> What the task requires
Find the line with "Wedding Bands [menuitem] (87, 2196)" in the entries below. Repeat it, every following line, and the line with "Resources [link] (919, 59)", exactly and with nothing added.

> Supplied records
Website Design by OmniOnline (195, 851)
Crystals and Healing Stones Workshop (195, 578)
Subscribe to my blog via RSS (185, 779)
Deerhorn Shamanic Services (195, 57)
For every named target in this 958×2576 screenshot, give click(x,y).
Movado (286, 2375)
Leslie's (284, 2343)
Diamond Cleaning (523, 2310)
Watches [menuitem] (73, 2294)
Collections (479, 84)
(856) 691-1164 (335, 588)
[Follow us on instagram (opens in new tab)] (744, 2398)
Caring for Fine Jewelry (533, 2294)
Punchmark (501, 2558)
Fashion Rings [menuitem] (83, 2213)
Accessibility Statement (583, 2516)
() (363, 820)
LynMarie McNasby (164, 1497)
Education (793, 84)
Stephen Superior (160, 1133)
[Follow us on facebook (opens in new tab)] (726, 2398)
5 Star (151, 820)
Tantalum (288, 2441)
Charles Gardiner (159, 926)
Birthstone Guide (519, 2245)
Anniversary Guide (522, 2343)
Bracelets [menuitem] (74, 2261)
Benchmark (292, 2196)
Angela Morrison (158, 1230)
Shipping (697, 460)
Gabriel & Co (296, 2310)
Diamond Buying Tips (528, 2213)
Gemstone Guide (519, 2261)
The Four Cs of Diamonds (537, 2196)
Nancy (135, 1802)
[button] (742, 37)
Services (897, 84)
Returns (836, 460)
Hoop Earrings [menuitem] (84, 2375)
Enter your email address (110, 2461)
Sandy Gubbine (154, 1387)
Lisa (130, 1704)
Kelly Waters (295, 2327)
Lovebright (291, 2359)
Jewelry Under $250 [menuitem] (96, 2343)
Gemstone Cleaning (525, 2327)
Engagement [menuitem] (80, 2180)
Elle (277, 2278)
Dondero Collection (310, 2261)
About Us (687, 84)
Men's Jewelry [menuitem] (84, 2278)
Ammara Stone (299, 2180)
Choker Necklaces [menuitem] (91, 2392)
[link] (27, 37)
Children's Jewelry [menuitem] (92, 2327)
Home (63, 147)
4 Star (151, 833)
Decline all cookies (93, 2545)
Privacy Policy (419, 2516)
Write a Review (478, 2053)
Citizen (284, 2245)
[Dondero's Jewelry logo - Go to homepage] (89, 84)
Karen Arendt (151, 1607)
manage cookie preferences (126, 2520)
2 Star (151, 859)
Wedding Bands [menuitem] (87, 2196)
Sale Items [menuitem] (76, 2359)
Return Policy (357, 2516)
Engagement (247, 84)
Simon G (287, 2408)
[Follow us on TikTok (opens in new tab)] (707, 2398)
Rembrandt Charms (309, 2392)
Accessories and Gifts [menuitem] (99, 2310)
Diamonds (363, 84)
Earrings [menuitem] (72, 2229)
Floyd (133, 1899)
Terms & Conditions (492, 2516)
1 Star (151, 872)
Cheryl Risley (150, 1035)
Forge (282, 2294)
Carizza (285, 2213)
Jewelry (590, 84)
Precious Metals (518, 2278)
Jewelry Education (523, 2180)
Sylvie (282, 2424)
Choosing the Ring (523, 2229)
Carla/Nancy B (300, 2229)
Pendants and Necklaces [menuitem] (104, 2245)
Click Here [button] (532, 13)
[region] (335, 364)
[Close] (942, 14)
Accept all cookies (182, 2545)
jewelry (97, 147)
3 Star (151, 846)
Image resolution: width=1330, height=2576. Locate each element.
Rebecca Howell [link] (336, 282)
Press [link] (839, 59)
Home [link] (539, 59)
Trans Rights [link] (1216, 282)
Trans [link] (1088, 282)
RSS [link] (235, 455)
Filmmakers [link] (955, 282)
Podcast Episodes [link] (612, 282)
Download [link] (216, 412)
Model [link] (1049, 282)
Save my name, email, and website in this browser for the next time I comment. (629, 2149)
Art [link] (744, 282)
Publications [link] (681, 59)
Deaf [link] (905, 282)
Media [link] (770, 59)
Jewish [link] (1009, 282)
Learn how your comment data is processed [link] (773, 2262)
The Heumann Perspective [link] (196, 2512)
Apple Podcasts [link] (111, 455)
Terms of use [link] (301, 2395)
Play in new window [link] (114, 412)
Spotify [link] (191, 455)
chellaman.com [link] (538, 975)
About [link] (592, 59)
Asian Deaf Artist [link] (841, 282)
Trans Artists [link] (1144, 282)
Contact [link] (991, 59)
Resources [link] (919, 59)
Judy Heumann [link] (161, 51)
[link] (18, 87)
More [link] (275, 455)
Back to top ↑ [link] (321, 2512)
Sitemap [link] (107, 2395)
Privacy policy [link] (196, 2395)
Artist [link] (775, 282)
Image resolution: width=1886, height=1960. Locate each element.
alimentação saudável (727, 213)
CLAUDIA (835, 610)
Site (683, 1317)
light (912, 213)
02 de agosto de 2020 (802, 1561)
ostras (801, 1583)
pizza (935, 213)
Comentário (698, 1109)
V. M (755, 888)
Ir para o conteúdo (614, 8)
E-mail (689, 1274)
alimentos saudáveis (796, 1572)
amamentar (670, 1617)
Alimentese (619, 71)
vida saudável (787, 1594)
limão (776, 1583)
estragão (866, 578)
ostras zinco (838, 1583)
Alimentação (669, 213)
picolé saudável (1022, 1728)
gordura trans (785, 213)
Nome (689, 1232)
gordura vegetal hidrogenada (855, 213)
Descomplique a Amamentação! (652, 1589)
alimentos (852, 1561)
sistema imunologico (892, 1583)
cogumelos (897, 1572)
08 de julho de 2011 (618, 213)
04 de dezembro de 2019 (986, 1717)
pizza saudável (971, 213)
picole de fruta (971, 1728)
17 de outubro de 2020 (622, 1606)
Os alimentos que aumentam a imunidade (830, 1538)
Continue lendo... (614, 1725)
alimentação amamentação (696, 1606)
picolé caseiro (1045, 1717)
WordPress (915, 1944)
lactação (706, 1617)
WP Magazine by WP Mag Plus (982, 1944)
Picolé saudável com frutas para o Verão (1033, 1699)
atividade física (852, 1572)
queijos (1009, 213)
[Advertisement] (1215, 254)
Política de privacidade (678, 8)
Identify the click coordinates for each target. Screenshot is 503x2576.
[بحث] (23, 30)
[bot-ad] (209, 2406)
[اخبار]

> Result of the task
Wedding Bands [menuitem] (87, 2196)
Sale Items [menuitem] (76, 2359)
Return Policy (357, 2516)
Engagement (247, 84)
Simon G (287, 2408)
[Follow us on TikTok (opens in new tab)] (707, 2398)
Rembrandt Charms (309, 2392)
Accessories and Gifts [menuitem] (99, 2310)
Diamonds (363, 84)
Earrings [menuitem] (72, 2229)
Floyd (133, 1899)
Terms & Conditions (492, 2516)
1 Star (151, 872)
Cheryl Risley (150, 1035)
Forge (282, 2294)
Carizza (285, 2213)
Jewelry (590, 84)
Precious Metals (518, 2278)
Jewelry Education (523, 2180)
Sylvie (282, 2424)
Choosing the Ring (523, 2229)
Carla/Nancy B (300, 2229)
Pendants and Necklaces [menuitem] (104, 2245)
Click Here [button] (532, 13)
[region] (335, 364)
[Close] (942, 14)
Accept all cookies (182, 2545)
jewelry (97, 147)
3 Star (151, 846)
Image resolution: width=1330, height=2576. Locate each element.
Rebecca Howell [link] (336, 282)
Press [link] (839, 59)
Home [link] (539, 59)
Trans Rights [link] (1216, 282)
Trans [link] (1088, 282)
RSS [link] (235, 455)
Filmmakers [link] (955, 282)
Podcast Episodes [link] (612, 282)
Download [link] (216, 412)
Model [link] (1049, 282)
Save my name, email, and website in this browser for the next time I comment. (629, 2149)
Art [link] (744, 282)
Publications [link] (681, 59)
Deaf [link] (905, 282)
Media [link] (770, 59)
Jewish [link] (1009, 282)
Learn how your comment data is processed [link] (773, 2262)
The Heumann Perspective [link] (196, 2512)
Apple Podcasts [link] (111, 455)
Terms of use [link] (301, 2395)
Play in new window [link] (114, 412)
Spotify [link] (191, 455)
chellaman.com [link] (538, 975)
About [link] (592, 59)
Asian Deaf Artist [link] (841, 282)
Trans Artists [link] (1144, 282)
Contact [link] (991, 59)
Resources [link] (919, 59)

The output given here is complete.